Com lojas fechadas, Ri Happy usa WhatsApp para seguir vendendo brinquedos
A receita desse varejo caiu 11% antes da quarentena, mas, para a maior rede brasileira do setor, o isolamento das famílias em casa pode ajudar vendas online
Carolina Riveira
Publicado em 26 de março de 2020 às 15h04.
Última atualização em 27 de março de 2020 às 00h59.

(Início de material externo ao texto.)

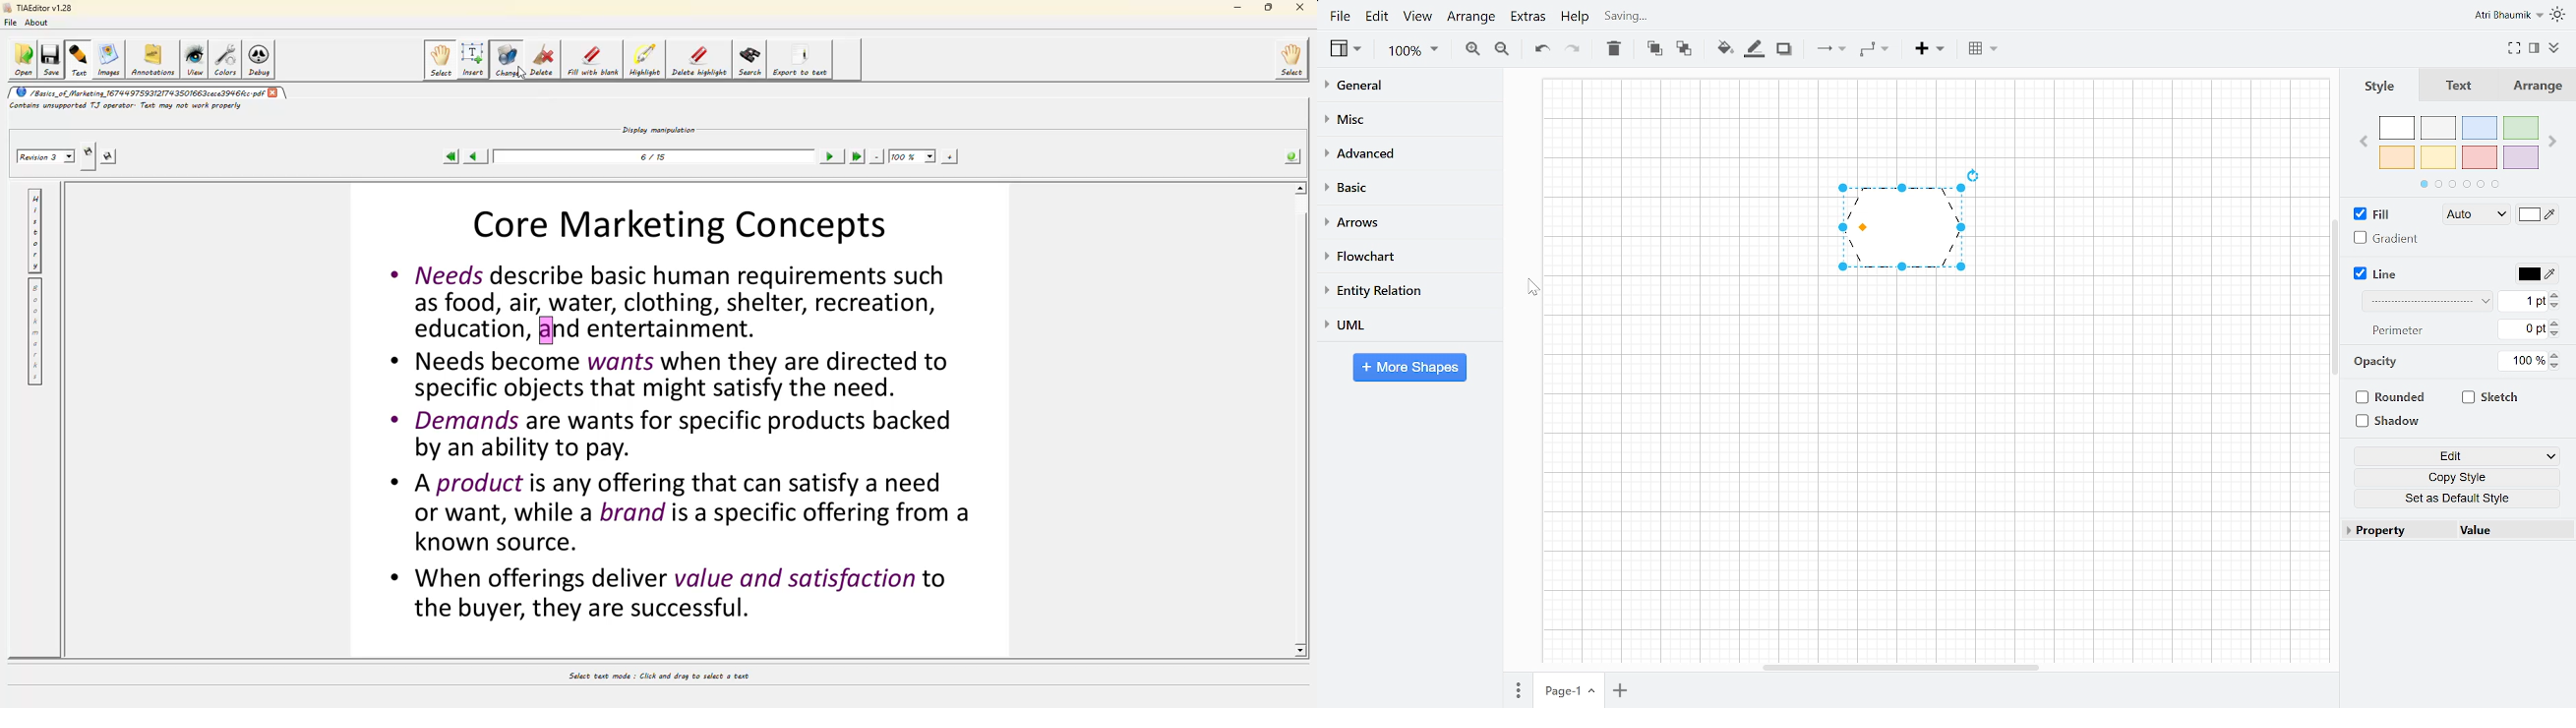  I want to click on Text, so click(2452, 86).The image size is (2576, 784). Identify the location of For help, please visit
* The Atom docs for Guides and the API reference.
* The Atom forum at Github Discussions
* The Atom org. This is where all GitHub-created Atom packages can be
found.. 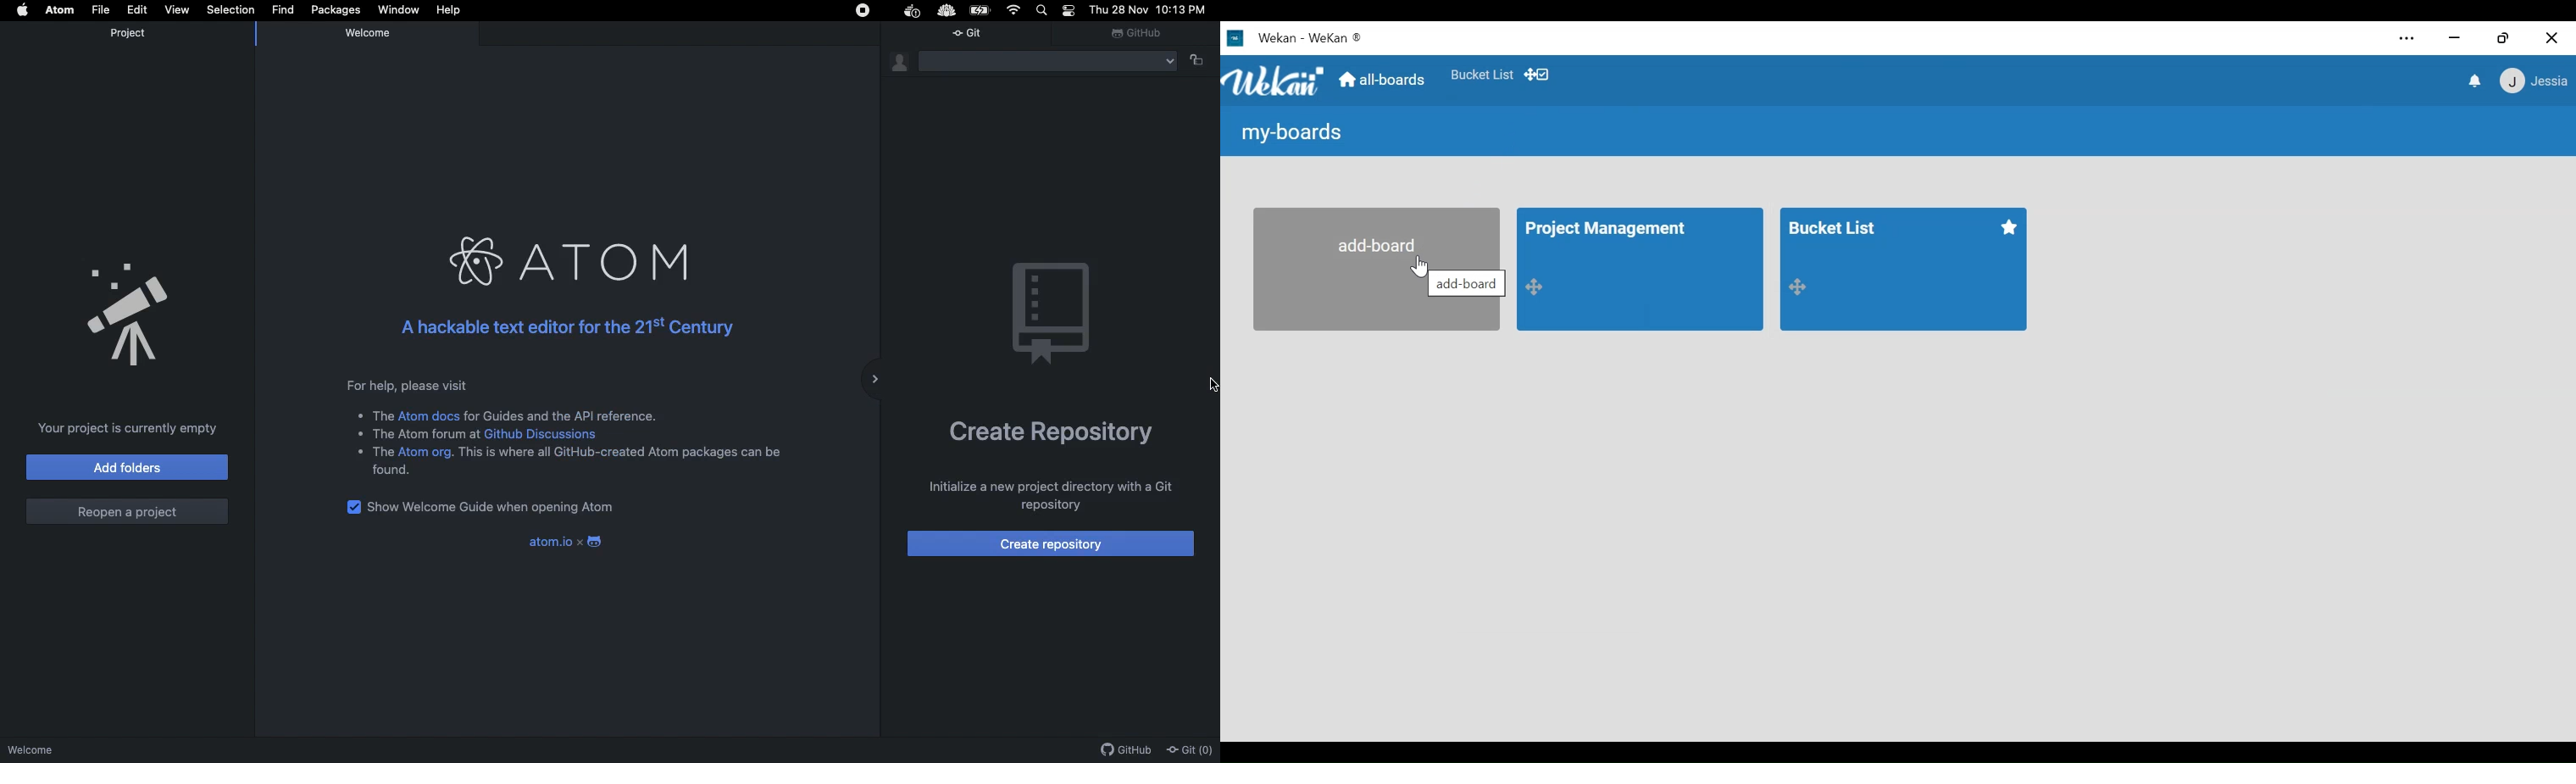
(572, 427).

Entrar em uma loja colorida e barulhenta e ser recebido por uma variedade de jogos, bichos de pelúcia, eletrônicos, carrinhos e bonecas. Na dúvida, receber ainda a ajuda de um vendedor sorridente. Contar com esse apelo para vender não será mais possível no setor de brinquedos , que, em meio à pandemia do novo coronavírus , que causa a infecção respiratória covid-19, viu quase todas as suas lojas físicas serem fechadas.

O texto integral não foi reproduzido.